STANDARD: Sie sind viel in den USA unterwegs. Was macht Amerika bei Energie richtig, was Europa falsch?

Grohmann: Die USA haben eine Energiepolitik, die von wirtschaftlichen Überlegungen getrieben ist. Und sind damit mehrfach Gewinner.

STANDARD: Inwiefern?

Grohmann: Die USA haben vor sieben, acht Jahren die Shale-Drilling-Technologie erfolgreich entwickelt und eingesetzt, was zum Schiefergasboom geführt hat. Jetzt verfügen sie über sehr günstige Energie. Der Gaspreis etwa liegt bei einem Drittel des europäischen. Die Folge ist eine Reindustrialisierung. Die energieintensive verarbeitende Industrie kehrt nach Amerika zurück, es entstehen viele neue Arbeitsplätze.

STANDARD: Sind das nicht Scheinargumente? Gerade die energieintensive Industrie profitiert in Europa davon, dass sie von der Energieumlage befreit ist und niedrige Strompreise im Großhandel findet, die Wind und Sonne geschuldet sind.

Grohmann: Das Überangebot an Wind- und Solarstrom kommt ja nur zustande, weil das Füllhorn über sie ausgeschüttet wird. Zahlen tun das letztlich wir alle. Wie lange wir uns das noch leisten können, ist angesichts der Schuldensituation fraglich.

STANDARD: Gibt es weitere Vorteile der US-Energiepolitik?

Grohmann: Dass die USA Gewinner beim CO2-Ausstoß sind. Obwohl sie das Kioto-Protokoll nicht unterschrieben haben, ist ihnen letztes Jahr die weltweit größte Einsparung beim Ausstoß von Klimagasen gelungen.

STANDARD: Allerdings von einem hohen Niveau kommend.

Grohmann: Zugegeben. Dennoch ist es beachtlich. Viele Kohlekraftwerke wurden auf Gas umgestellt. Gas emittiert 40 Prozent weniger CO2 als Kohle. In Europa hingegen ist der Kohleverbrauch gestiegen.

STANDARD: Wobei in der öffentlichen Meinung Öl und Gas als böse, Wind- und Sonnenenergie als gut gelten. Was sagen Sie dazu?

Grohmann: Es gibt nichts zu sagen gegen Wind und Sonnenenergie, man muss aber sehen, in welchem Entwicklungsstadium sich diese befinden. Ohne Förderungen läuft nichts. Es ist in Ordnung, wenn erneuerbare Energien in der Anfangsphase unterstützt werden. Irgendwann muss es aber auch ohne Förderungen gehen.

STANDARD: Sie helfen mit ihren Spezial-Tools und Bohrstrangteilen mit, dass der Öl- und Gasfluss nicht abreißt. Kein schlechtes Gewissen, wenn sie an das CO2 denken?

## Aufgabenstellung
Fassen Sie Grohmanns Antwort im Interview, die mit „Die USA haben vor sieben, acht Jahren“ beginnt, als knappe Stichpunktliste zusammen, und behalten Sie dabei die wesentlichen Fakten bei. Die Daten spielen für diese Aufgabe keine Rolle.

## Datenblock
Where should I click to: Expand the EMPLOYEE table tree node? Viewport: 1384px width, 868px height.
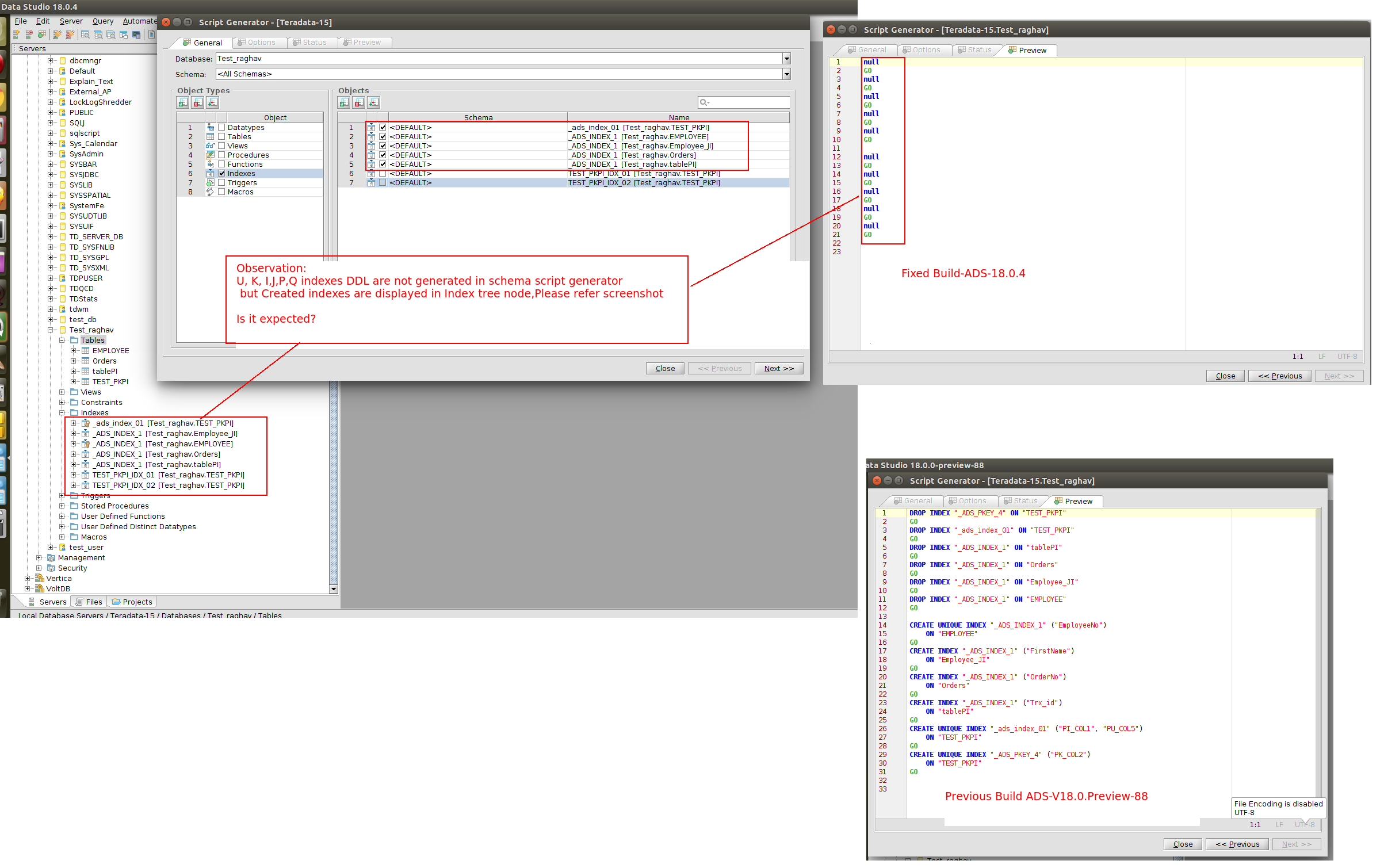pos(74,351)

## Lösung
- Die USA haben vor sieben, acht Jahren die Shale-Drilling-Technologie erfolgreich entwickelt und eingesetzt.
- Das führte zum Schiefergasboom und damit zu sehr günstiger Energie.
- Der Gaspreis liegt bei etwa einem Drittel des europäischen.
- Folge ist eine Reindustrialisierung, denn die energieintensive verarbeitende Industrie kehrt zurück.
- Es entstehen viele neue Arbeitsplätze.